Istat: cala potere di acquisto delle famiglie italiane

ISTAT: CALO POTERE DI ACQUISTOCrescono il reddito e il tasso d’investimento delle famiglie italiane nel 2010, ma scende la propensione al risparmio e cala ancora il potere di acquisto. Lo comunica l’ultimo studio dell’Istat diffuso ieri.

Secondo l’Istat, il reddito disponibile dei nuclei famigliari in termini reali, cioè il potere d’acquisto, è cresciuto nell’ultimo trimestre del 2010 dello 0,8%, ma sull’intero esercizio è sceso dello 0,6%. Nel 2009 il potere d’acquisto delle famiglie italiane era già calato del 3,1 per cento.

E’ salito il tasso di investimento, cioè il rapporto tra gli investimenti fissi lordi (che comprendono gli acquisti di abitazioni e gli investimenti strumentali delle piccole imprese classificate nel settore) e il reddito disponibile lordo. Il tasso di investimento, nel 2010, registra l’Istat, è a 8,9%, + 0,2% rispetto al 2009. La crescita degli investimenti è del 3,8 per cento.

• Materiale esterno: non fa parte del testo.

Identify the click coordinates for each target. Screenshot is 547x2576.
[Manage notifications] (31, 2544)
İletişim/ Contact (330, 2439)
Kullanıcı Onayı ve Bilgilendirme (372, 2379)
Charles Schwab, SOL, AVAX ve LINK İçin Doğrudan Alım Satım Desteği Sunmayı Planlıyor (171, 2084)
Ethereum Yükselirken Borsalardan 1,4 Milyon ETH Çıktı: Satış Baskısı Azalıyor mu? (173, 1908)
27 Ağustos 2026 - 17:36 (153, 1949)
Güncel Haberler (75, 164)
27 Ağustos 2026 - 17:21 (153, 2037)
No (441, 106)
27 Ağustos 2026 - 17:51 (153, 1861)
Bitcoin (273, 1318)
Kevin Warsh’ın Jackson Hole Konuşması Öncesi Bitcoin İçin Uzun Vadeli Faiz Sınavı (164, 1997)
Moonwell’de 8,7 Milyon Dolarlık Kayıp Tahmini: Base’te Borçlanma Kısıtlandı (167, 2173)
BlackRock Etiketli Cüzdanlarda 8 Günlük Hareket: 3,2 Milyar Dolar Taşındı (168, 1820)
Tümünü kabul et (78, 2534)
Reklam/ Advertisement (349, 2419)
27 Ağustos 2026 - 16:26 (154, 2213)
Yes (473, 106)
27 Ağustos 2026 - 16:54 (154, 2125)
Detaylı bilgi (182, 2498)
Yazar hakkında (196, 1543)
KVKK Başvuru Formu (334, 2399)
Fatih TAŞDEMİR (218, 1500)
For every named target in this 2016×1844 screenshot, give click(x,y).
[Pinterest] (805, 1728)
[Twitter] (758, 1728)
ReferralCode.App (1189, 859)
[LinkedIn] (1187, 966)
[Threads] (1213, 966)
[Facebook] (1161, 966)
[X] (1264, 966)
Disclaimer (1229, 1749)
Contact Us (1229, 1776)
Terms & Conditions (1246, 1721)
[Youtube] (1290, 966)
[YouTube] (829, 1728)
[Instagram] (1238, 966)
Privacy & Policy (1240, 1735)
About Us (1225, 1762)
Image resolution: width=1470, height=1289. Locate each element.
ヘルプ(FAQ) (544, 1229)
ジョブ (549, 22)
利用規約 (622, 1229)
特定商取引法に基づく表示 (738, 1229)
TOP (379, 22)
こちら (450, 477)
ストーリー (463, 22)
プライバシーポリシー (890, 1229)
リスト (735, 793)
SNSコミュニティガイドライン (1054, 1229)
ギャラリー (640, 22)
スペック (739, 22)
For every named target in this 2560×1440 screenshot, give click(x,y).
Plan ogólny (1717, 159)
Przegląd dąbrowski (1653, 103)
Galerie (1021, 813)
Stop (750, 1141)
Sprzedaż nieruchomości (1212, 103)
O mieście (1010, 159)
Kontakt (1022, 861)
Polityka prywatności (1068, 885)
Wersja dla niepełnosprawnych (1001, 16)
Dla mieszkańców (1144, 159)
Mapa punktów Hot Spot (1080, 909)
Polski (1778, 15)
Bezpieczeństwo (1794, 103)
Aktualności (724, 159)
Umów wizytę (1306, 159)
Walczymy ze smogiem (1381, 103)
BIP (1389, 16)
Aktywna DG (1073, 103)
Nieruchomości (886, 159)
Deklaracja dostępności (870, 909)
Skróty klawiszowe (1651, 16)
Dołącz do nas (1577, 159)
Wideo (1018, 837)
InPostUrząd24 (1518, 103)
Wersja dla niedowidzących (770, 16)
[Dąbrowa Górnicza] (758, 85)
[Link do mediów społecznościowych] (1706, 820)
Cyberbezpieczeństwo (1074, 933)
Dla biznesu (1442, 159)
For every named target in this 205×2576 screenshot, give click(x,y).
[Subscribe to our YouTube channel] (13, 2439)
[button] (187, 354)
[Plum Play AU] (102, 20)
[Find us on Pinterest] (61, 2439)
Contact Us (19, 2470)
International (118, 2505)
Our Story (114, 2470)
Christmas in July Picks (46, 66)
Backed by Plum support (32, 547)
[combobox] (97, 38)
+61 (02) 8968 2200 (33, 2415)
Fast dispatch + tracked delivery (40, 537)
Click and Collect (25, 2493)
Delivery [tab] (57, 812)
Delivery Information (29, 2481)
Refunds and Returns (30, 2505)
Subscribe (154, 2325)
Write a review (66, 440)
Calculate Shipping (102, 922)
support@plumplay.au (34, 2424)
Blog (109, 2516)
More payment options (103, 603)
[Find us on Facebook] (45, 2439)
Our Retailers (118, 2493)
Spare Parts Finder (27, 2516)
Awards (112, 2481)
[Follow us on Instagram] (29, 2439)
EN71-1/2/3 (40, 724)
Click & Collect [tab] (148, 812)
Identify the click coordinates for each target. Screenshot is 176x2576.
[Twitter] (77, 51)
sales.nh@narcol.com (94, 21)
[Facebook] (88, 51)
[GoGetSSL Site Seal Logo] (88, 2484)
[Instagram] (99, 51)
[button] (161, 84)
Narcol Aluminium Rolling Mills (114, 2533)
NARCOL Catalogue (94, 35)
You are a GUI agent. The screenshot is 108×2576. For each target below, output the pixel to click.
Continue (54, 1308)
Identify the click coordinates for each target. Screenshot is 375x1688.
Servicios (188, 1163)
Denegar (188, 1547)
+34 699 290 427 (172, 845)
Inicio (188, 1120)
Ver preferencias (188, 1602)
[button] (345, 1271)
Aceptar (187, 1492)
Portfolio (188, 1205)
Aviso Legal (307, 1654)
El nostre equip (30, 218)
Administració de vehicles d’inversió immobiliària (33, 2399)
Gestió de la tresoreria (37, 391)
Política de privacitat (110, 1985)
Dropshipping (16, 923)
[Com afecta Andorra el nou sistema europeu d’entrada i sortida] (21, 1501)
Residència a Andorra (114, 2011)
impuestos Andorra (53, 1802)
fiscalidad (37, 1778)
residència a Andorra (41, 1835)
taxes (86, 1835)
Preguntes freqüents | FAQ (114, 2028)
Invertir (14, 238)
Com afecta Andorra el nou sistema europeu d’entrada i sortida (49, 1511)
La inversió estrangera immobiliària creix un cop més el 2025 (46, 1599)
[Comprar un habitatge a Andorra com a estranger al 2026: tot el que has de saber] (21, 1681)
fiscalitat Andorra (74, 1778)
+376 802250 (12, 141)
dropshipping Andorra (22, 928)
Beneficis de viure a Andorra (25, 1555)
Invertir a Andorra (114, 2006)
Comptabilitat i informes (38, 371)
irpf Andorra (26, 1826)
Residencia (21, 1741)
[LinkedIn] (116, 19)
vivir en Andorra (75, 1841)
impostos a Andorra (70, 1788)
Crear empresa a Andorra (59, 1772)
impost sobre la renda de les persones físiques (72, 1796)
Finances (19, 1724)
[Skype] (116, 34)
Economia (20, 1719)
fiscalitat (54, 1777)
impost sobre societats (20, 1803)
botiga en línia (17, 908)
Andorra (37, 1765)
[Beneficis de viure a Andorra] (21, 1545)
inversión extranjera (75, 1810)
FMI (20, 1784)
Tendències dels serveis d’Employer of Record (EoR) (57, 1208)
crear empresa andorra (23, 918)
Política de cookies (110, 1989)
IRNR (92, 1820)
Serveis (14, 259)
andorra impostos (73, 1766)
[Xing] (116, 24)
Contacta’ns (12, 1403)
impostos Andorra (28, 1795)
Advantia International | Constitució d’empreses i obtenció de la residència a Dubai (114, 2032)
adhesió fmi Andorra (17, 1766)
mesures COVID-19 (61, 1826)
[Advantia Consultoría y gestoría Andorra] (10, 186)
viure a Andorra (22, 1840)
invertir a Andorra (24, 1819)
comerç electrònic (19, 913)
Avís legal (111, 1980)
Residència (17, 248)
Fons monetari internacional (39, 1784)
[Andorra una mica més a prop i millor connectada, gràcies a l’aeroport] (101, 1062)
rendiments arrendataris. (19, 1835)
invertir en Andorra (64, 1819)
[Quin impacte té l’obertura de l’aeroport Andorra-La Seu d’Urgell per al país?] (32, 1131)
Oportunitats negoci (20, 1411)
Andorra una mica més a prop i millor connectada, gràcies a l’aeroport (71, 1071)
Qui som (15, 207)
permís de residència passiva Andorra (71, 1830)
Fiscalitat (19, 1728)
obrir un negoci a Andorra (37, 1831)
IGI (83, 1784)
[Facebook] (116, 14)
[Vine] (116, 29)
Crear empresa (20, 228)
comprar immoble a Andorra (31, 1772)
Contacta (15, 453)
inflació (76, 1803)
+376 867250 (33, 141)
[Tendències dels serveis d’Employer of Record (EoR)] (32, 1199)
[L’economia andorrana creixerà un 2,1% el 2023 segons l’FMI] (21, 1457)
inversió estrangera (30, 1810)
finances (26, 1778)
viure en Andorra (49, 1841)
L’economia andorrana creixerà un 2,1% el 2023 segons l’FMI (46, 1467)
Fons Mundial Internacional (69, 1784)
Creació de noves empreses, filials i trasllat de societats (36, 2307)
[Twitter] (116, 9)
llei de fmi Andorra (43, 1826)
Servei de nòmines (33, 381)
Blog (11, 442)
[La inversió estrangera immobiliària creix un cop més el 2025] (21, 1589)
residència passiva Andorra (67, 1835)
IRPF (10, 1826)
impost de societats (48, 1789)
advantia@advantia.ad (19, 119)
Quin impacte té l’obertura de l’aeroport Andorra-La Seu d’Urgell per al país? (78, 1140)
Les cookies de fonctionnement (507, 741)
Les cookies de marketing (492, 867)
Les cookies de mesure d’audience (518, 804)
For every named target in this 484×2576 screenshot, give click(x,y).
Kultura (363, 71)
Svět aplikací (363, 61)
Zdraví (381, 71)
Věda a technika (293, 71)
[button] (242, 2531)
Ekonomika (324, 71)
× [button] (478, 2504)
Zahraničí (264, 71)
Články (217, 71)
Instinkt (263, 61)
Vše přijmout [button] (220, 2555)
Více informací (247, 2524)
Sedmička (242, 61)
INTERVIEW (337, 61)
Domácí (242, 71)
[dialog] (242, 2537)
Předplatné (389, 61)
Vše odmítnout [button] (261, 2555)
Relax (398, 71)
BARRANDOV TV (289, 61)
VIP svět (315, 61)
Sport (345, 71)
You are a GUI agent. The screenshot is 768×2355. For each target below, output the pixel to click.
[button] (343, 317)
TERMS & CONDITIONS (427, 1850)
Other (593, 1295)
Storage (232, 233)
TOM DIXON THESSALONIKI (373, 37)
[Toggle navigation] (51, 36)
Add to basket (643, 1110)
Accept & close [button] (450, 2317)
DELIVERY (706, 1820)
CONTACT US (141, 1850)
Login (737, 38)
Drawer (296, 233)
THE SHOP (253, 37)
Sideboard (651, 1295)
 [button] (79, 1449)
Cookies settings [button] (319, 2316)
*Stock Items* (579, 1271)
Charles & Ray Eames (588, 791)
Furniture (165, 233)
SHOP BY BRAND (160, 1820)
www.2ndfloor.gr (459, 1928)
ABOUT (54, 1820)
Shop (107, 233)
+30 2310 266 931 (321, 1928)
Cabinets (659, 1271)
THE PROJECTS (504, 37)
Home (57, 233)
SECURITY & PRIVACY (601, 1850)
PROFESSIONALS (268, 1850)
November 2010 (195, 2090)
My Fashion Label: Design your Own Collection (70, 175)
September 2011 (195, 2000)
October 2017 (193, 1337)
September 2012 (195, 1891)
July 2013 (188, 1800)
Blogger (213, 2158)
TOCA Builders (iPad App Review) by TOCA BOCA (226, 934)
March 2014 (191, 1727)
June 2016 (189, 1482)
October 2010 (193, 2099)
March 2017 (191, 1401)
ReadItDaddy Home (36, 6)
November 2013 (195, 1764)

Ad un aumento degli investimenti corrisponde un calo nella propensione al risparmio delle famiglie italiane., data dal rapporto tra il risparmio lordo delle famiglie e il loro reddito disponibile. Nel 2010 la propensione al risparmio delle famiglie si è attesta al 12,1 per cento,-1,3% rispetto al 2009. Il minimo storico dal 1990.
L’Istat spiega che il calo della propensione al risparmio deriva da un aumento del reddito disponibile delle famiglie dello 0,9 per cento rispetto al 2009, a cui corrisponde però una crescita più consistente della loro spesa per consumi finali, a +2,5 per cento.

Questi dati dimostrano una evidente difficoltà delle famiglie italiane, che hanno dovuto intaccare i propri risparmi per fare fronte alle spese necessarie.